- **Exercise requirements**:
State only the number of lines in the records below that contain the word "chevron".

--- Start ---

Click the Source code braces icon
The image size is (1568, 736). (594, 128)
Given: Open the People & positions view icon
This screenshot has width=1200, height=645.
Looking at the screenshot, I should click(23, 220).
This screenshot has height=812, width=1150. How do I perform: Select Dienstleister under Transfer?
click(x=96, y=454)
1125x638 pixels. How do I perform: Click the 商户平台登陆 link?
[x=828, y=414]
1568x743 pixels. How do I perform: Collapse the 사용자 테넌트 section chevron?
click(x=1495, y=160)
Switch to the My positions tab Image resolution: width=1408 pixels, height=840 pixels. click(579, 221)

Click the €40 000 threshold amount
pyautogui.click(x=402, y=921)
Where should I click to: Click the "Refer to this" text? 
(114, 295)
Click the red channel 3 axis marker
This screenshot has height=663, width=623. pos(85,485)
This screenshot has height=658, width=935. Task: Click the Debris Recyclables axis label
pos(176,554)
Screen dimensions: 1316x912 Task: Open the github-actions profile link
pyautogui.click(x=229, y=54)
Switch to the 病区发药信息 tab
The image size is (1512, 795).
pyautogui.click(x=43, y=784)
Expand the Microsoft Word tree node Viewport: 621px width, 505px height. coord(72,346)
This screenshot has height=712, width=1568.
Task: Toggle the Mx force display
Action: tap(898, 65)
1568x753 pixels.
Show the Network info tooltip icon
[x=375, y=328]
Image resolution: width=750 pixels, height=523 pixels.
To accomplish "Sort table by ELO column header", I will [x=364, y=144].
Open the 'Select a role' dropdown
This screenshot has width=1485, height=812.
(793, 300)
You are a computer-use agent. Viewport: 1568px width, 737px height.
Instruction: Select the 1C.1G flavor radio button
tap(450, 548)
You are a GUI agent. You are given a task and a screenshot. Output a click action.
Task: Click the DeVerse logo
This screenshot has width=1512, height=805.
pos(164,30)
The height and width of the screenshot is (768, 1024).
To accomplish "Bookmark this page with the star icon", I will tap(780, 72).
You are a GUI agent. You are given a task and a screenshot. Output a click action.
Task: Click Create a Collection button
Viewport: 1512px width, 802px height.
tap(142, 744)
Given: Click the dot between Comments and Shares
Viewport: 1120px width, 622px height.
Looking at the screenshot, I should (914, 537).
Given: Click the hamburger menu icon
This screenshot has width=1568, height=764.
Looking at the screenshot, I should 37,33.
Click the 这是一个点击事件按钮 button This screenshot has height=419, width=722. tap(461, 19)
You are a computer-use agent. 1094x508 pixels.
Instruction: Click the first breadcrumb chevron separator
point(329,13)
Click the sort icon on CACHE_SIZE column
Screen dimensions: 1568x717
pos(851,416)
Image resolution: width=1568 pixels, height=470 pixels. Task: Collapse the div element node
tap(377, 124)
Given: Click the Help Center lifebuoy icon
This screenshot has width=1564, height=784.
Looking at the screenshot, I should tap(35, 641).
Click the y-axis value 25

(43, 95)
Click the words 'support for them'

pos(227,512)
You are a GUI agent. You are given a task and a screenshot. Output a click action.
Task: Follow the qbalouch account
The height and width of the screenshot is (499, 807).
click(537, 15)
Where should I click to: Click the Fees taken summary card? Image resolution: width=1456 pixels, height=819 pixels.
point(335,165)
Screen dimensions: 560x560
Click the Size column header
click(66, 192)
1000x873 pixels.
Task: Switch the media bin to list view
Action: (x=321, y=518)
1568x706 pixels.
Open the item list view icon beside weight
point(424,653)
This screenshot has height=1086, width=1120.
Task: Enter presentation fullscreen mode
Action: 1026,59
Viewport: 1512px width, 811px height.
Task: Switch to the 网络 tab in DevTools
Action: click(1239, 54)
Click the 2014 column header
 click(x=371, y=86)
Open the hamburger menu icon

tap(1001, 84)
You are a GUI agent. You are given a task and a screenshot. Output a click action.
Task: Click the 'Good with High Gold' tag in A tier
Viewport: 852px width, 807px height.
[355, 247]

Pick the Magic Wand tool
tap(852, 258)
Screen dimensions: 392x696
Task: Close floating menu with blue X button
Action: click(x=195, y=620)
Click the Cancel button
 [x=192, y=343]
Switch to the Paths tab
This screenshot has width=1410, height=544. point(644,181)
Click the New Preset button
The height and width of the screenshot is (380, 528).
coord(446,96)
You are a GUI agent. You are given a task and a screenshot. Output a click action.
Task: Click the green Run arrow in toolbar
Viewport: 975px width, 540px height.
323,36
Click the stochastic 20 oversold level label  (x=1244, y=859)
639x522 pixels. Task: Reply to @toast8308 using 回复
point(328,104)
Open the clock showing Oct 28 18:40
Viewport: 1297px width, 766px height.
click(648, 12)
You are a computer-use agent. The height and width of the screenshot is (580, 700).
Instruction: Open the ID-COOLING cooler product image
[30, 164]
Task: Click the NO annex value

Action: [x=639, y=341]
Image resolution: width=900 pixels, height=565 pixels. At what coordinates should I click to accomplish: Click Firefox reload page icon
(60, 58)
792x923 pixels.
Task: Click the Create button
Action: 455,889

--- End ---

- **Written response**:
2